(Target position records)
----------

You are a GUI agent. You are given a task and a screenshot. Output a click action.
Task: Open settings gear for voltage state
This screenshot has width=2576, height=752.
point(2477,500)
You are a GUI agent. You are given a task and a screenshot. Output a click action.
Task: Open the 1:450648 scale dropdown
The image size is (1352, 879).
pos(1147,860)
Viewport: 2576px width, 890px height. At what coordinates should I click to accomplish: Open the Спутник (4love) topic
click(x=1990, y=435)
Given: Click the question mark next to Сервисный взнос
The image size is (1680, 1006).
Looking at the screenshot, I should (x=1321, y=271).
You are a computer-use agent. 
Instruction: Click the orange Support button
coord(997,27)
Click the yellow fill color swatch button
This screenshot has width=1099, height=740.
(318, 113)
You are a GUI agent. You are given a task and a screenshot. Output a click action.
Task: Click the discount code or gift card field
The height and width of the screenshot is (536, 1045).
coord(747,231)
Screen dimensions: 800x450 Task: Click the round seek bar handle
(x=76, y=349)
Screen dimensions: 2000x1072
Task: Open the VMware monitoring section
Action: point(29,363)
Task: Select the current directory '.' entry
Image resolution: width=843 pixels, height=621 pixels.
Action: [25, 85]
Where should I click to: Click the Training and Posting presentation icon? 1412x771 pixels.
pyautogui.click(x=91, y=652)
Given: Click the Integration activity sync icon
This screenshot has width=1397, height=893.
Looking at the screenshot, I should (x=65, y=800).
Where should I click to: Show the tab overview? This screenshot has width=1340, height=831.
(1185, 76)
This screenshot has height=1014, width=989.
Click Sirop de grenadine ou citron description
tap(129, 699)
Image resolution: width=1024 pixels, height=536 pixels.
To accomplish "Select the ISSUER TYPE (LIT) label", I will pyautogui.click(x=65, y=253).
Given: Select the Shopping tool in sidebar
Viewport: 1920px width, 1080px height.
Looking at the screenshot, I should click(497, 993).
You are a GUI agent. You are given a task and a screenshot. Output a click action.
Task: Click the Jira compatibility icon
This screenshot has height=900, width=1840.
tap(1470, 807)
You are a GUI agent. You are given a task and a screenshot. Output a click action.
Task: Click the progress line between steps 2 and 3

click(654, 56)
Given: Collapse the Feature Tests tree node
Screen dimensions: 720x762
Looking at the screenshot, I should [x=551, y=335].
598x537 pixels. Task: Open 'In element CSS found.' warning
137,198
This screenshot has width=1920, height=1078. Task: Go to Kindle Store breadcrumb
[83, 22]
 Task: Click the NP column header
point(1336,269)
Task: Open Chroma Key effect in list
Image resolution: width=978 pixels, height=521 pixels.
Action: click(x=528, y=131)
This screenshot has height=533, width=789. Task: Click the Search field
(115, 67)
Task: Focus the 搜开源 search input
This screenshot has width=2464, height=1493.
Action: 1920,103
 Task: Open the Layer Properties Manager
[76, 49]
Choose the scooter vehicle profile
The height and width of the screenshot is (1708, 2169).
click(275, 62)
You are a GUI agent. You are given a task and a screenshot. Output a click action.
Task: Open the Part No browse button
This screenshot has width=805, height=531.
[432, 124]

----------

Set exercise >>
Rewrite the lines above, substituting "screen assistant" for every occurrence of "GUI agent" and keeping everything else unchanged.

Correct result >>
You are a screen assistant. You are given a task and a screenshot. Output a click action.
Task: Open settings gear for voltage state
This screenshot has width=2576, height=752.
point(2477,500)
You are a screen assistant. You are given a task and a screenshot. Output a click action.
Task: Open the 1:450648 scale dropdown
The image size is (1352, 879).
pos(1147,860)
Viewport: 2576px width, 890px height. At what coordinates should I click to accomplish: Open the Спутник (4love) topic
click(x=1990, y=435)
Given: Click the question mark next to Сервисный взнос
The image size is (1680, 1006).
Looking at the screenshot, I should (x=1321, y=271).
You are a computer-use agent. 
Instruction: Click the orange Support button
coord(997,27)
Click the yellow fill color swatch button
This screenshot has width=1099, height=740.
(318, 113)
You are a screen assistant. You are given a task and a screenshot. Output a click action.
Task: Click the discount code or gift card field
The height and width of the screenshot is (536, 1045).
coord(747,231)
Screen dimensions: 800x450 Task: Click the round seek bar handle
(x=76, y=349)
Screen dimensions: 2000x1072
Task: Open the VMware monitoring section
Action: point(29,363)
Task: Select the current directory '.' entry
Image resolution: width=843 pixels, height=621 pixels.
Action: [25, 85]
Where should I click to: Click the Training and Posting presentation icon? 1412x771 pixels.
pyautogui.click(x=91, y=652)
Given: Click the Integration activity sync icon
This screenshot has width=1397, height=893.
Looking at the screenshot, I should (x=65, y=800).
Where should I click to: Show the tab overview? This screenshot has width=1340, height=831.
(1185, 76)
This screenshot has height=1014, width=989.
Click Sirop de grenadine ou citron description
tap(129, 699)
Image resolution: width=1024 pixels, height=536 pixels.
To accomplish "Select the ISSUER TYPE (LIT) label", I will pyautogui.click(x=65, y=253).
Given: Select the Shopping tool in sidebar
Viewport: 1920px width, 1080px height.
Looking at the screenshot, I should click(497, 993).
You are a screen assistant. You are given a task and a screenshot. Output a click action.
Task: Click the Jira compatibility icon
This screenshot has height=900, width=1840.
tap(1470, 807)
You are a screen assistant. You are given a task and a screenshot. Output a click action.
Task: Click the progress line between steps 2 and 3

click(654, 56)
Given: Collapse the Feature Tests tree node
Screen dimensions: 720x762
Looking at the screenshot, I should [x=551, y=335].
598x537 pixels. Task: Open 'In element CSS found.' warning
137,198
This screenshot has width=1920, height=1078. Task: Go to Kindle Store breadcrumb
[83, 22]
 Task: Click the NP column header
point(1336,269)
Task: Open Chroma Key effect in list
Image resolution: width=978 pixels, height=521 pixels.
Action: click(x=528, y=131)
This screenshot has height=533, width=789. Task: Click the Search field
(115, 67)
Task: Focus the 搜开源 search input
This screenshot has width=2464, height=1493.
Action: 1920,103
 Task: Open the Layer Properties Manager
[76, 49]
Choose the scooter vehicle profile
The height and width of the screenshot is (1708, 2169).
click(275, 62)
You are a screen assistant. You are given a task and a screenshot. Output a click action.
Task: Open the Part No browse button
This screenshot has width=805, height=531.
[432, 124]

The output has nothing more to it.